Sunday, December 7, 2008

Rhythm of Gardening and Life

Some gardeners find Fall a sad time, others a time of badly needed rest after the exhausting season of work behind them. The Fall cutting back and raking is done. The dried and yellowing foliage is gone, hauled off to the mulch pit.
What remains can be a sad reminder of times glorious blooming past. Instead, I like to think of the autumn of a garden’s life as a precious opportunity to take stock, literally and figuratively, of what needs to be done to encourage new growth once the long, hard winter is past.
For starters, even after the annual garden cleanup, in Fall the plant structure is still there, pruned back but still very identifiable. It becomes easier for a gardener to see the crowding for what it was, plan objectively to deal with the excesses that can quickly turn the garden into a jungle next year.

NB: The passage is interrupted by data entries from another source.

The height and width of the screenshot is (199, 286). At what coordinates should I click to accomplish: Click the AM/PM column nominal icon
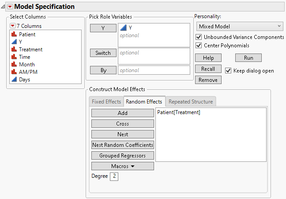pos(14,72)
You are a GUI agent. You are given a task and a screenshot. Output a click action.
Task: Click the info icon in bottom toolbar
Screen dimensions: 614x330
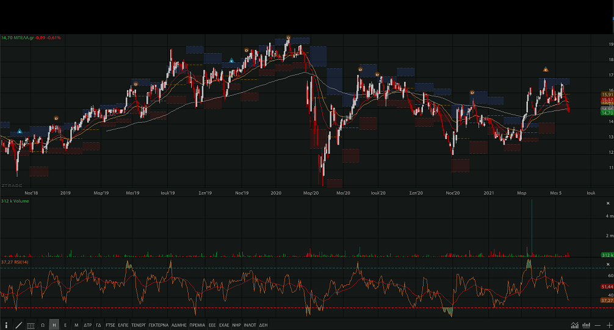coord(6,325)
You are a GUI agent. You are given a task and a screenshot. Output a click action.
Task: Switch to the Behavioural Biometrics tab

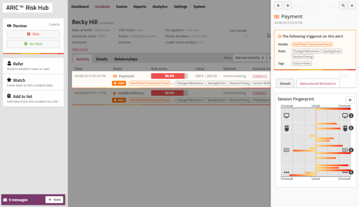318,83
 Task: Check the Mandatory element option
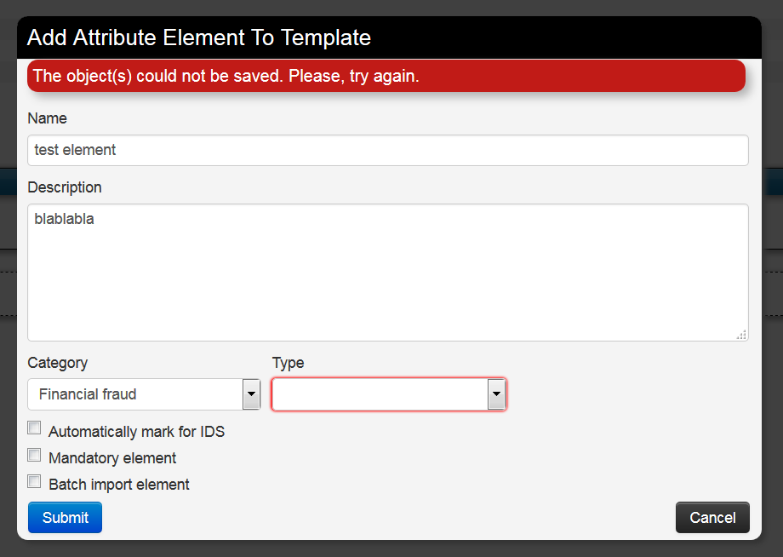(34, 454)
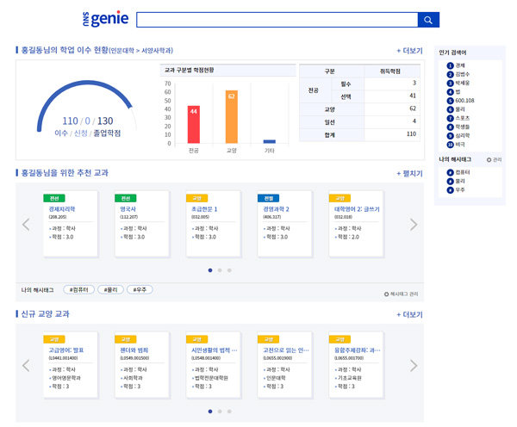Expand 신규 교양 교과 with 더보기
The height and width of the screenshot is (427, 517).
pyautogui.click(x=408, y=314)
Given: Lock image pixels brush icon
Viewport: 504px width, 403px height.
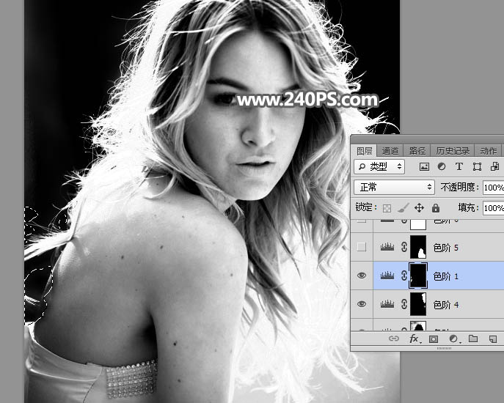Looking at the screenshot, I should tap(403, 208).
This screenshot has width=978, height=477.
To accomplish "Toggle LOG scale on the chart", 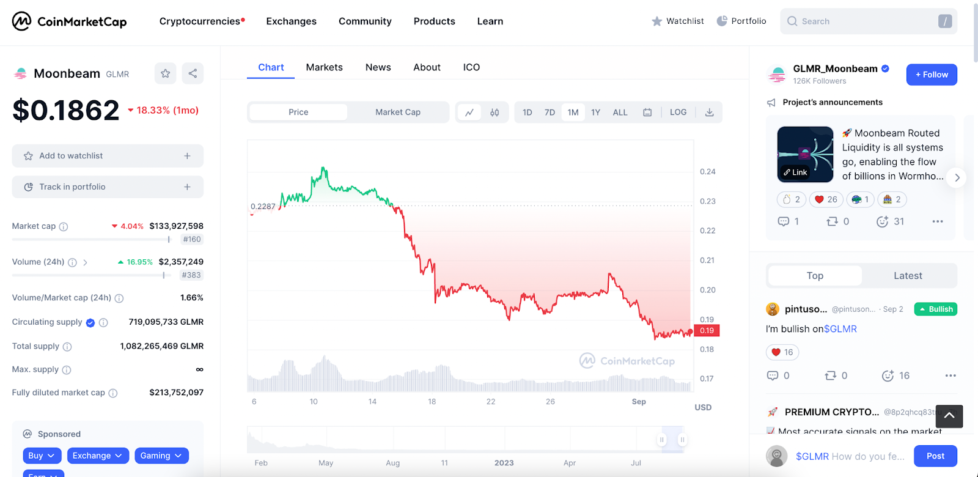I will [x=678, y=113].
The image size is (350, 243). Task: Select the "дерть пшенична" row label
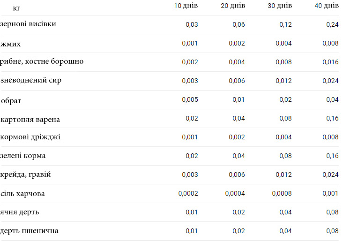tap(29, 231)
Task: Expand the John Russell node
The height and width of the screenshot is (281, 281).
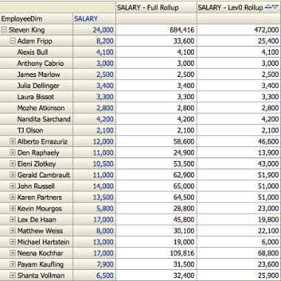Action: [x=13, y=186]
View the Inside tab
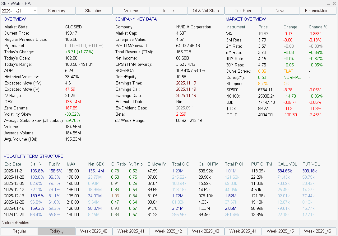Screen dimensions: 338x236 (x=168, y=10)
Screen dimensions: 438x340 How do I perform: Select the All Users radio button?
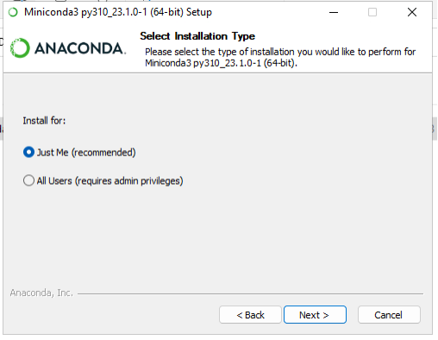point(28,180)
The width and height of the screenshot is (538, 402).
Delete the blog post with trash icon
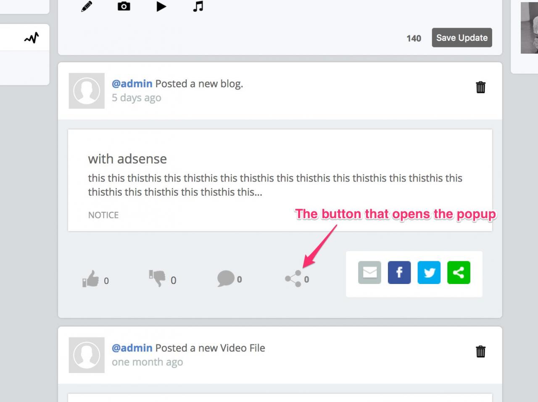pyautogui.click(x=480, y=87)
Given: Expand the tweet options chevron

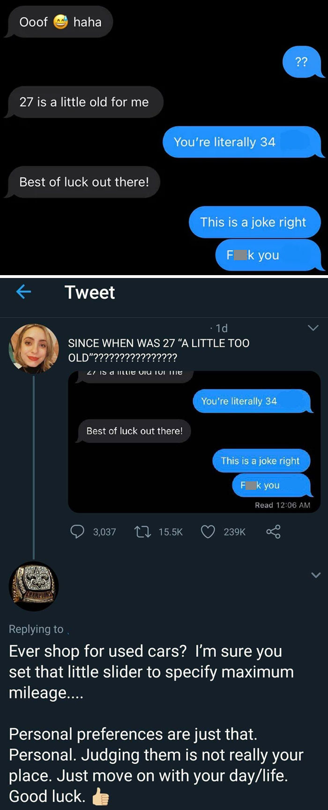Looking at the screenshot, I should (313, 328).
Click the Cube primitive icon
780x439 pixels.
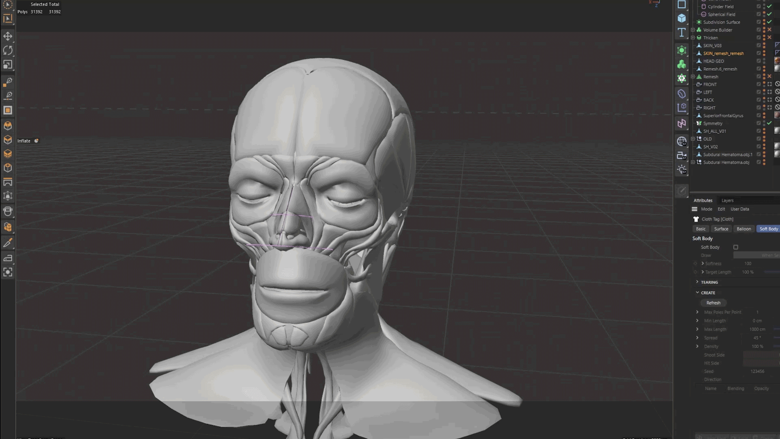[x=682, y=18]
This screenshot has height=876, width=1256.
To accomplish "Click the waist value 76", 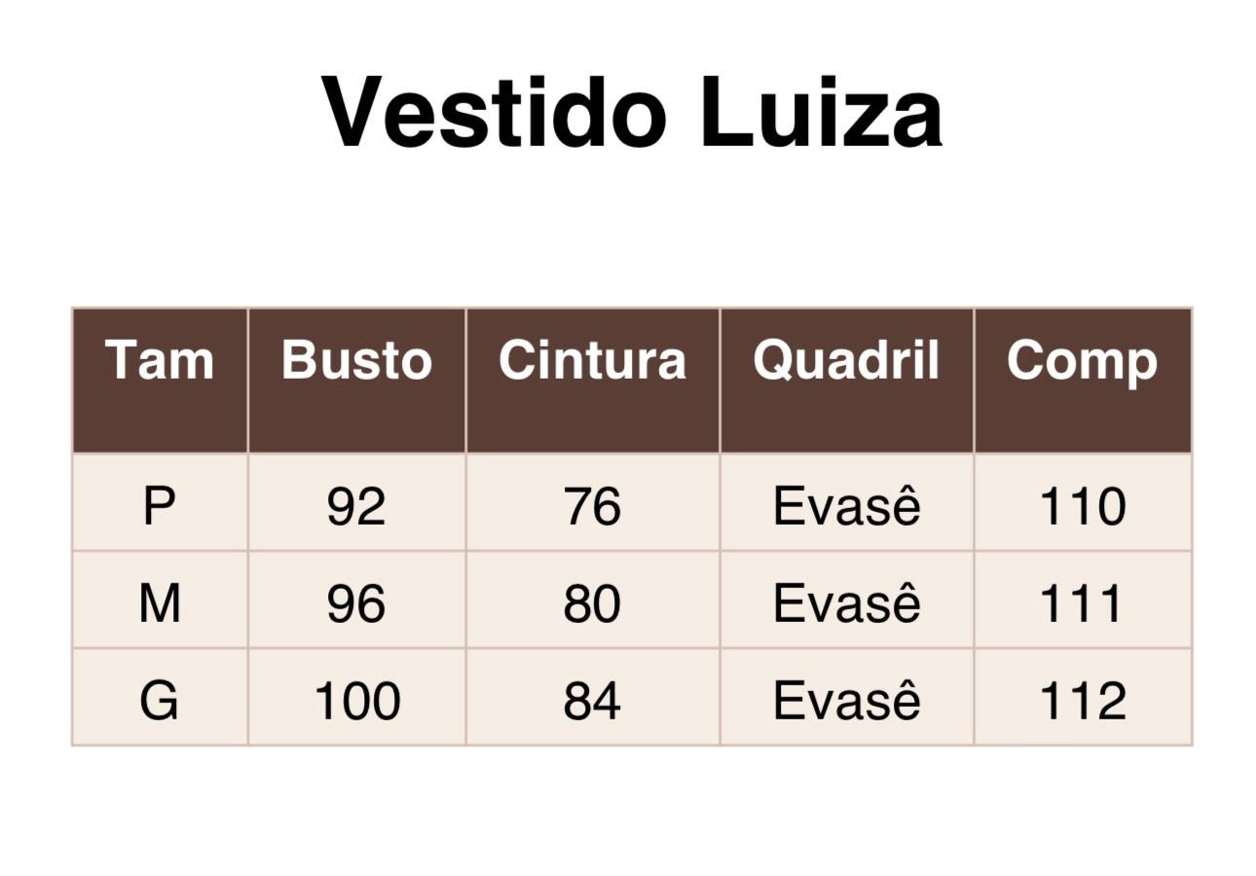I will tap(592, 506).
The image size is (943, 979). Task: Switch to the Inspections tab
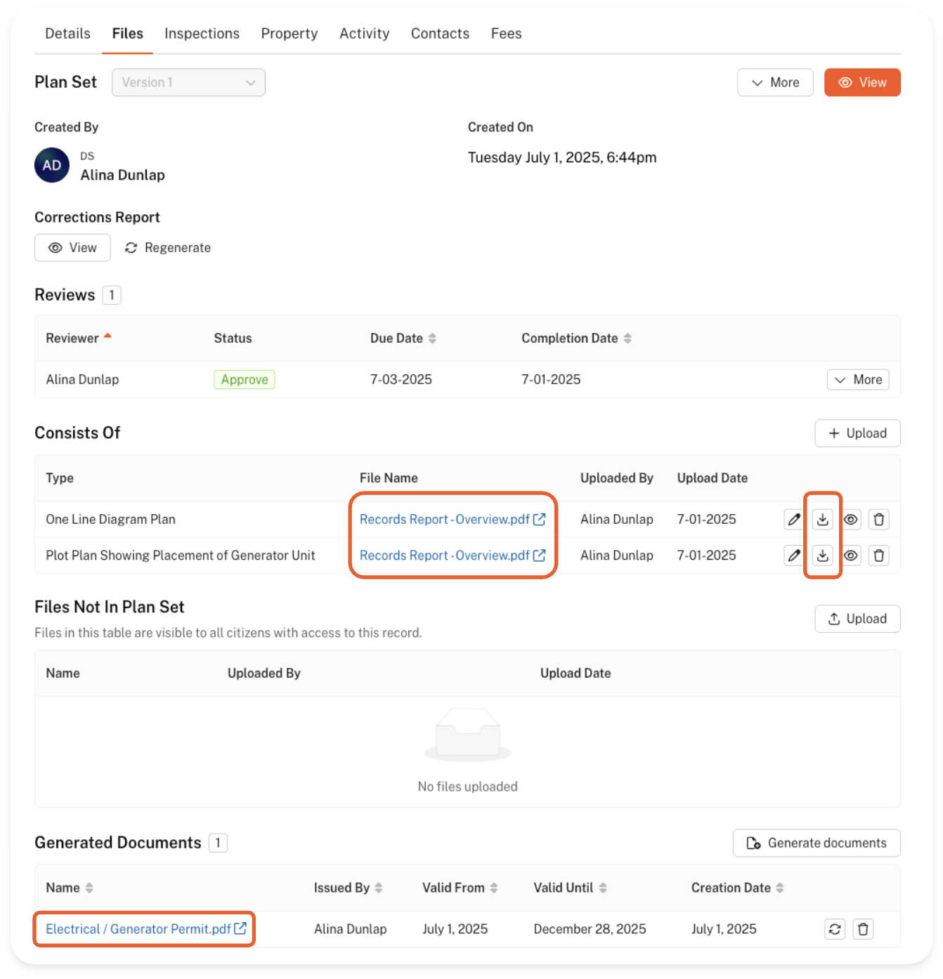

In the young Spring garden, it can be more difficult to distinguish what goes and what stays or delude ones’ self that those plants aren’t going to be elbowing one another for space in just a matter of weeks. I usually feel so relieved my plants have survived the harsh winter, that I am reluctant to get out the spade and do what needs to be done and tame that first wild rush of new growth, until it becomes a back-breaking business.
The Fall garden is beyond such well-meaning but misplaced sentimentality. I can see at a glance where the iris are impinging on the astilbe, where the border plants are getting out of hand. Walking my Fall garden provides a sense of distance, the precious wisdom to see where work needs to be done if my garden is to continue to grow and flourish next season.
Even though the leaf mold wreaks havoc with my allergies, I love that fallow time as I fix in my mind’s eye one last time how beautiful it all was. The garden and the plants have done their work all summer. I have done mine. Even the winter to come cannot change that reality, the wonderful memories of what was accomplished.
Maybe some of these thoughts have contributed to making gardening the number one hobby in the U.S. In the seasonal rhythm of the garden’s life, the gardener can gain deep insights into the changes and wrenches of their own.
As creatures we are meant to grow and bloom. There is no ‘retirement’ from that cycle, from the flowering and losses that define our years and days. A good gardener learns from experience. A good gardener understands the discipline of pruning and weeding, of setting boundaries for themselves, their gardens and those plants. Gardening is about life and vice versa. Good stuff, all of it.